I’m not one to reinvent the wheel, so I’d like to direct you to Dr. Lucy Mailing’s thorough and brilliant (as always) article series on SCFAs for further analysis of this topic – particularly part 2 on the benefits of butyrate and part 3 on the “butyrate paradox.” But the upshot is that while it appears unlikely at this point that excess SCFAs are a significant causal factor in digestive disease (as Gottschall suggests), it certainly looks like excess SCFAs may cause problems in the context of active disease, especially when epithelial ulceration is present (as in IBD).
The Bottom Line
We’ve covered a lot of ground in this article, so briefly, here are the high points:
- The SCD is based on the theory that digestive disease is caused/perpetuated by the harmful activities of bacteria in the small intestine, which is promoted by the consumption of carbohydrates that are not absorbed and instead feed these bacteria.
- The goal of the SCD is to reduce or eliminate the fermentation of carbohydrates in the small intestine by limiting dietary carbohydrates to monosaccharides.
- However, some of the carbohydrates allowed on the SCD are notoriously malabsorbed and available for bacterial fermentation, so the diet does not do what it purports to do.
- Because a low-FODMAP diet specifically excludes carbohydrates that are poorly absorbed and readily fermented by bacteria, it could be argued that the SCD is obsolete and should be replaced by a low-FODMAP diet in cases where the goal is to reduce bacterial fermentation in the small intestine; this suggestion is supported by one clinical trial in IBS where a low-FODMAP diet significantly improved symptoms, while the SCD did not.
Ultimately, the role of carbohydrate malabsorption and bacterial fermentation in digestive diseases is highly nuanced and far from being fully understood. Bacterial fermentation of carbohydrate can be desirable and beneficial, undesirable and deleterious, or anywhere in between, depending on the substrate, the location in the gut, the health of the intestinal epithelium, and any number of other factors.
In a practical sense, much of it boils down to the question of whether to “starve the bad” or “feed the good,” and I don’t expect we’ll have clear answers anytime soon.
As for the Specific Carbohydrate Diet – Gottschall has a remarkable story, and has done a remarkable amount of good for a great many people, and much of the science in BTVC is still highly relevant today.
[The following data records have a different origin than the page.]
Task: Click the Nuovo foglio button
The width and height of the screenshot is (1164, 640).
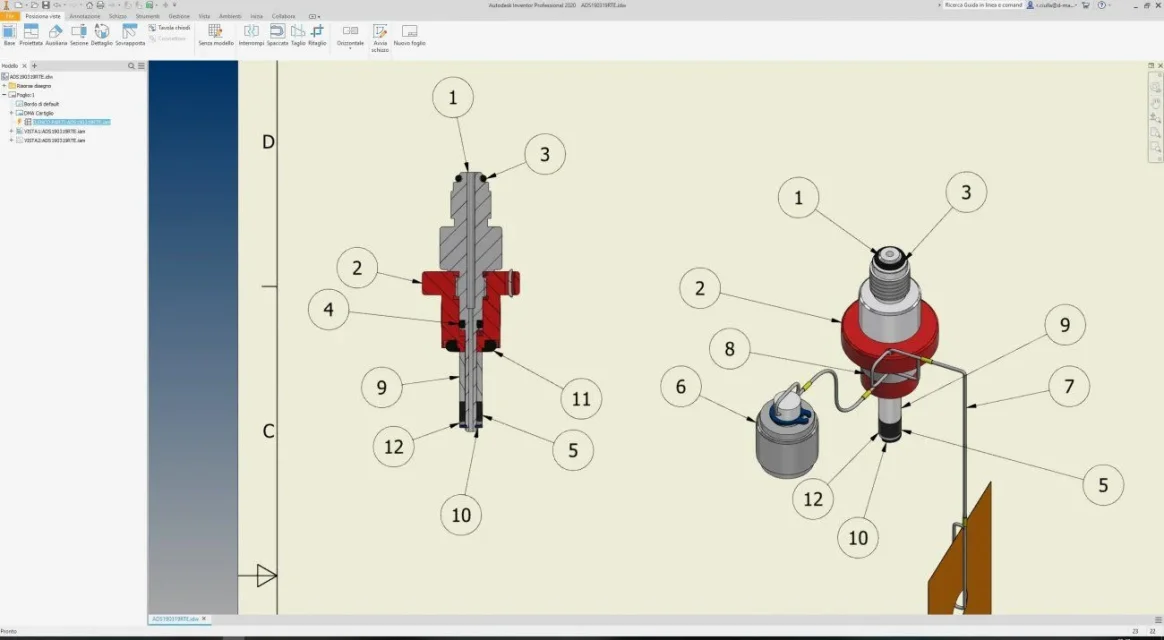Action: (x=409, y=35)
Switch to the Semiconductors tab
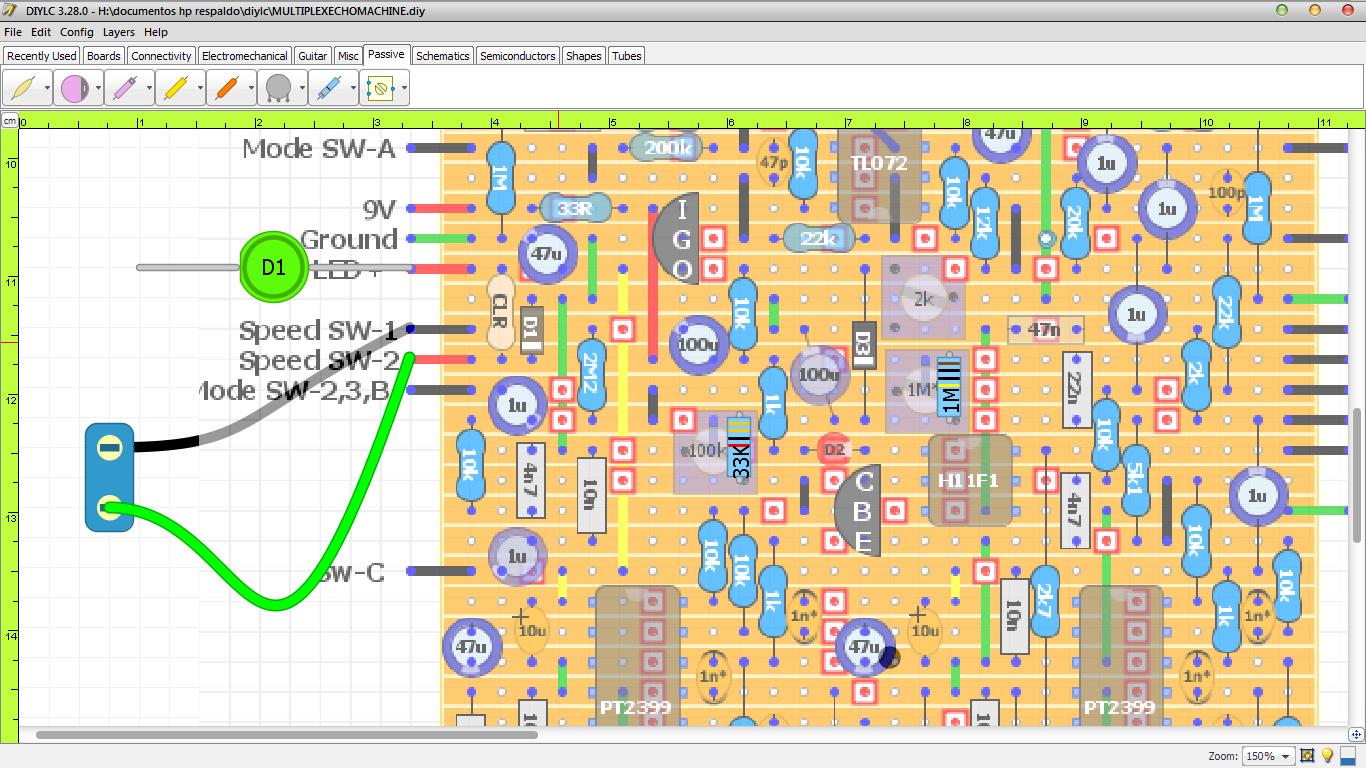The width and height of the screenshot is (1366, 768). pyautogui.click(x=517, y=56)
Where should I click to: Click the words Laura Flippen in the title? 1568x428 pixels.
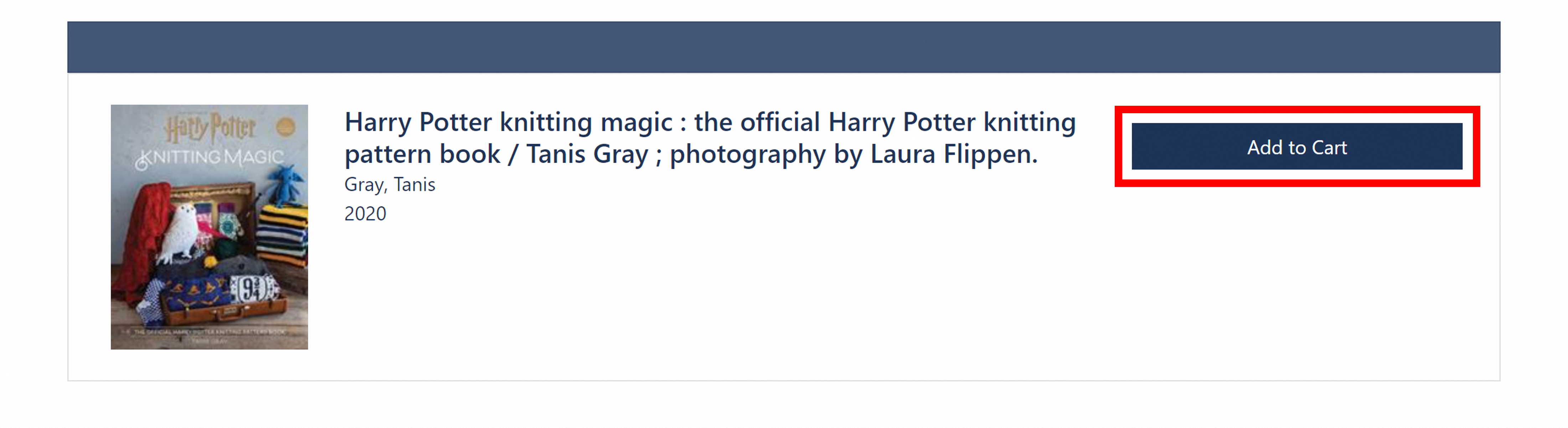point(953,155)
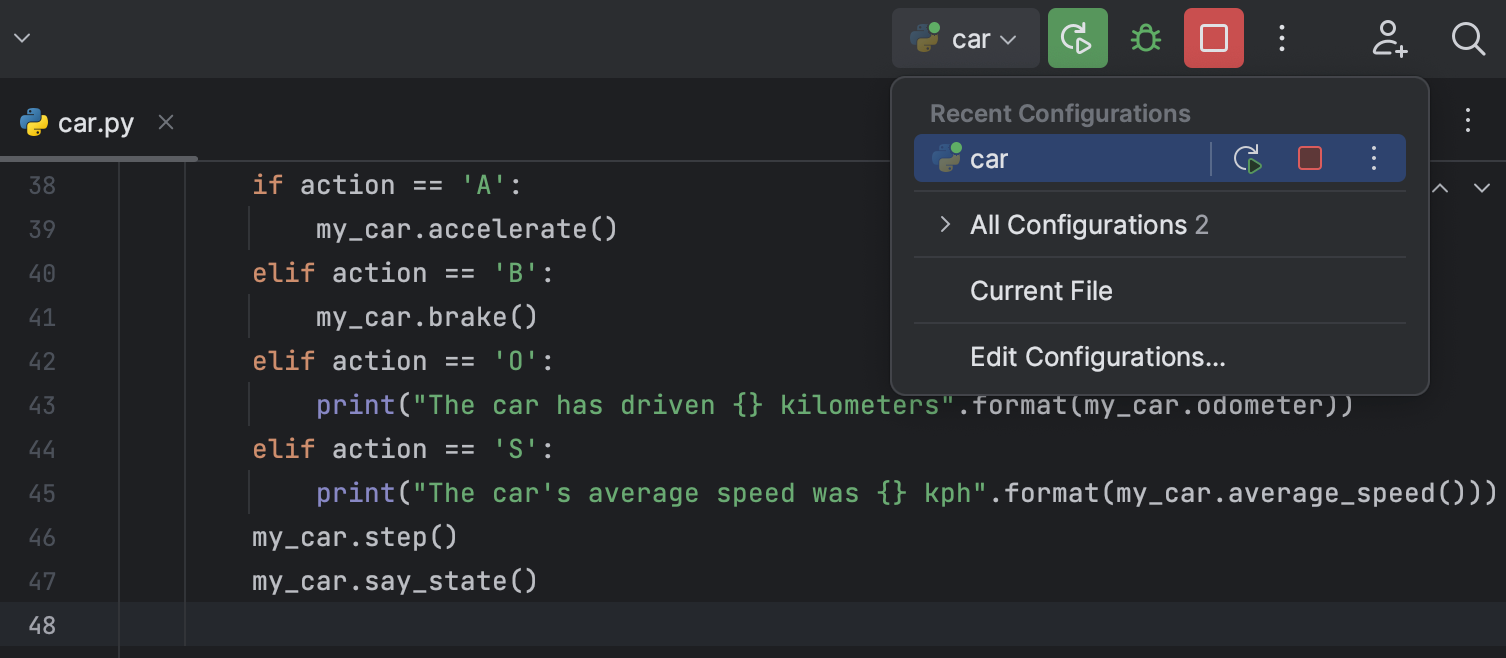This screenshot has width=1506, height=658.
Task: Select Current File configuration
Action: 1041,290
And even where the somewhat basic and flawed mechanistic science behind the book fails, there’s no doubt the SCD works well for many people on a practical level.
That said, the science overwhelmingly fails to support the rules of the diet as written. And while I do believe Gottschall approached the design and implementation of the SCD from a largely practical standpoint (growing out of the hands-on clinical work of Dr. Haas and her own experiences with her daughter), those practical underpinnings are at risk of being drowned out by the rigid presentation of the diet’s extremely specific rules and over-emphasis on seemingly arbitrary factors that simply do not stand up to scientific scrutiny.
If the diet, as written, in all of its specific carbohydrate glory, works for you or anyone else – that’s excellent! But where the diet works, it’s unlikely that the mechanisms at play are exactly as described in the book, despite Gottschall’s confidence in her presentation of the disease mechanisms. In reality, things are quite a bit more complicated. And where the diet doesn’t work, patients would be well served to leave the SCD behind and experiment with other approaches.